Because Barnes & Noble does not talk to local authors. It may not be their written policy, but it is their functional one. Emails, calls, and visits from regional authors are shelved, delayed, ignored. Standard operating procedure. And I totally get it. If my local B&N did provide space for every regional indie author, they’d have to double in size and maintain a whole wing full of product that never sells. Cold hard truth.

The only way an indie book gets into B&N (or Costco, or your big food mart, or the book stores at the airport, or even your local indie book seller) is if FANS call or visit the book purchaser and recommend it. Lots of fans. Over and over. For months. That is the litmus test that all book sellers use. Grassroots lobbying is the ONLY factor that will budge them on this. FYI, it usually takes all of ten minutes to help.

So why is my book not in B&N yet?

Because an enthusiastic fan hasn’t led the charge yet.

Here’s what you can say and do instead:

“Is your book in Barnes & Noble yet? No? Do you have a promotional packet I can give to their buyer?”

Better yet….

“Do you have 10 promotional packets that my friends and I can drop off at B&N over the next 3 months?”

 

  1. “This book should be a movie. Aren’t you, like, on the phone every day talking to everyone you know in L.A.?”

That would be fabulous. But I’m a writer, a member of a strange clan of people who really prefer to spend hours and hours a day scrawling, pondering, and typing. Alone. I don’t know anyone in L.A. and have no plans to move there and change that. I’d welcome a film offer, but I’m not pursuing it because…

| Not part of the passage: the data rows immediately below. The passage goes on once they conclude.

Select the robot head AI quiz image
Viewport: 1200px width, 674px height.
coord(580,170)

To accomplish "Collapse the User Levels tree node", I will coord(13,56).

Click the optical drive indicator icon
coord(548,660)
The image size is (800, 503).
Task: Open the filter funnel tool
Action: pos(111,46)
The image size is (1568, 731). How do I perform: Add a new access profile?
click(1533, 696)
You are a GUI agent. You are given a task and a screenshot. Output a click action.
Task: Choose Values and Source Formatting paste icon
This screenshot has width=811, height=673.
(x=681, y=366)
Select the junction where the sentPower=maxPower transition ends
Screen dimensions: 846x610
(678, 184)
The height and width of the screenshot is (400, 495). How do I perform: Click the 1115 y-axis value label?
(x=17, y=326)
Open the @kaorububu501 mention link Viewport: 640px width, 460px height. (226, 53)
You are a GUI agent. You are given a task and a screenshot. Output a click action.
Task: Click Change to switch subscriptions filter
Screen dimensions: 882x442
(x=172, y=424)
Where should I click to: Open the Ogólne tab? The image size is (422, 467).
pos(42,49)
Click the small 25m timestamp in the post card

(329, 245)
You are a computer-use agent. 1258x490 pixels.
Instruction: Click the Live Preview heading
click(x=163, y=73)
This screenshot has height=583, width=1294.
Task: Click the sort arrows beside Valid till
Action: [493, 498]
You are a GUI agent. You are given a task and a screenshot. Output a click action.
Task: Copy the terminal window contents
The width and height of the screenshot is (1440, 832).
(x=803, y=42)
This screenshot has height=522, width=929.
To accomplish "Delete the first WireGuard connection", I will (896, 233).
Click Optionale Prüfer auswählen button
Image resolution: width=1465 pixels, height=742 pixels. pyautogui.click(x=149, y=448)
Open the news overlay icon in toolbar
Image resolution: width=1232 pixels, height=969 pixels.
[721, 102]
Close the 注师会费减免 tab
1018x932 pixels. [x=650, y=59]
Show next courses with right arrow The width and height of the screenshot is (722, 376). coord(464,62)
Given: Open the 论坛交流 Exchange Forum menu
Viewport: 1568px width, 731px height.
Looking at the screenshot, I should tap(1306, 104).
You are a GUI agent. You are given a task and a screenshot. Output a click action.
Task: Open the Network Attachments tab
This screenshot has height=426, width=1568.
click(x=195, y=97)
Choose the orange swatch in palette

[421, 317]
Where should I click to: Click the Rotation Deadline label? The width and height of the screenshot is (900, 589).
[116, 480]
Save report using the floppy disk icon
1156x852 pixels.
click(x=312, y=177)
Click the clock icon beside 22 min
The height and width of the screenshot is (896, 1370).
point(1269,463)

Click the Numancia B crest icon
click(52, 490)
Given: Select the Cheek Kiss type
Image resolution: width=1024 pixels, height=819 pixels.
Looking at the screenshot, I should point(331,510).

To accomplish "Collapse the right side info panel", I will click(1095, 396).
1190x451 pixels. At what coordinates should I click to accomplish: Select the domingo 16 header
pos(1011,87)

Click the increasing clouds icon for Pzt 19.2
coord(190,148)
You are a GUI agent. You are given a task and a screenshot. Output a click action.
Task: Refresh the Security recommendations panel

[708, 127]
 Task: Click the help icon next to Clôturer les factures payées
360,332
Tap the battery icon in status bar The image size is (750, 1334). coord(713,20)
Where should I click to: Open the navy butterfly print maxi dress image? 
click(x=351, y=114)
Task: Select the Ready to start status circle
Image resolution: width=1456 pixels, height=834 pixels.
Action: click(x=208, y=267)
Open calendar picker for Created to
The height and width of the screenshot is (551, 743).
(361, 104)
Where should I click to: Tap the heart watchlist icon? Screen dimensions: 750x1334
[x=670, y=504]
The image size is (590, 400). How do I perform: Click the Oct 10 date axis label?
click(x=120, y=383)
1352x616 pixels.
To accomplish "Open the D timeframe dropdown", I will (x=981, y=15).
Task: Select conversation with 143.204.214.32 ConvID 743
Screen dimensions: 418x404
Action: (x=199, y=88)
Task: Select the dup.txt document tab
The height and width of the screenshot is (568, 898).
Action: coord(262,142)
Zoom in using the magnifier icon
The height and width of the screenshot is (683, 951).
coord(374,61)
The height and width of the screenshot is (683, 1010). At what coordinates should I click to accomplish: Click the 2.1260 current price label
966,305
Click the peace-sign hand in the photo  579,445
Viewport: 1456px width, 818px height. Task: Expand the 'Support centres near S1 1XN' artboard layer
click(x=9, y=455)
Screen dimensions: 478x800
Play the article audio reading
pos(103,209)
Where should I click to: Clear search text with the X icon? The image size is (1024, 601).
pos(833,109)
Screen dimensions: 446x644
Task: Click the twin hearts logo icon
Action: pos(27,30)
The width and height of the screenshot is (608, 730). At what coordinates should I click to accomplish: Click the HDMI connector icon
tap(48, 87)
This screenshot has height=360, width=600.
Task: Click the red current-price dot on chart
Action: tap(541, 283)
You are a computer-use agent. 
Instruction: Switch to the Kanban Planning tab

  1. I have no connections in L.A. Bummer.
  2. I’m too busy working on my next book and paid-client projects.

Movie deals are all about who you know, and who vouches for you. Re-read #3 above, and think of those word-of-mouth factors on steroids. Based on multiple consultations with publishing industry experts, I’ve learned that my best chance at a screenplay offer for Don’t Say Anything to Anybody (Hanisch & Yearman, 2017) is if I: Finish my next manuscript; market that new manuscript and Yearman’s memoir to a Publisher in a multi-book contract; and have the Publisher negotiate screen rights through their own connections.

Unless… the who-you-know factor kicks in first, and some fine Someone shares my book with a famous screen writer…

What you can say instead:

“I bought a copy of your book as a gift for my great-nephew’s former college roommate who is now a famous screen writer. He really wants to talk to you. Can I share your contact info?”

Seriously. Unless you’re able to say something like that, this topic is off limits.

 

  1. “I’ve loaned my copy of your book to all my family and friends, and they all love it!”

Stab me in the heart. Do you understand that you’ve just said, “I like your work so much that I stole it repeatedly”? It doesn’t help that it’s always the sweetest person who says this. It leaves me wanting to shout obscenities and sucker-punch… A silver-haired grandmother of ten, a guy who volunteers regularly at the food bank, a pastor, a rabbi, a Buddhist teacher. It’s that bad. Every subculture has embraced the ubiquitous pleasure of art theft.

Here’s the math if you’re still not catching the gist. Every time you loan your copy of a book (or a CD or thumbnail drive full of music or scan of someone’s painting), the indie artist who made that art misses out on a potential sale.

The only way I get to eat is when my book sells. Period.

No, I don’t buy the “free advertising” argument. When was the last time someone loaned you a book (or album), you enjoyed it, and then you bought a copy for yourself? It’s exceedingly rare that this happens with indie works. It does happen with already famous authors with extensive catalogues already in existence. (i.e. – A friend loans you a James Patterson book, you get hooked on him as an author and start buying all his other books.) It plain ‘don’t happen’ that way with indie authors.

Here’s what you can say (and do) instead:

“I love your book so much, I bought gift copies for half a dozen friends and family. They all love it, and they’re telling all their friends to buy it off Amazon and Kindle.”
“And we’re all writing Amazon reviews for you.”
“Believable 4- and 5-star reviews.”

If you’re doing that, please let me know. You are a lovely human being and I should at least send you some chocolate. And a gift card to your favorite bookstore.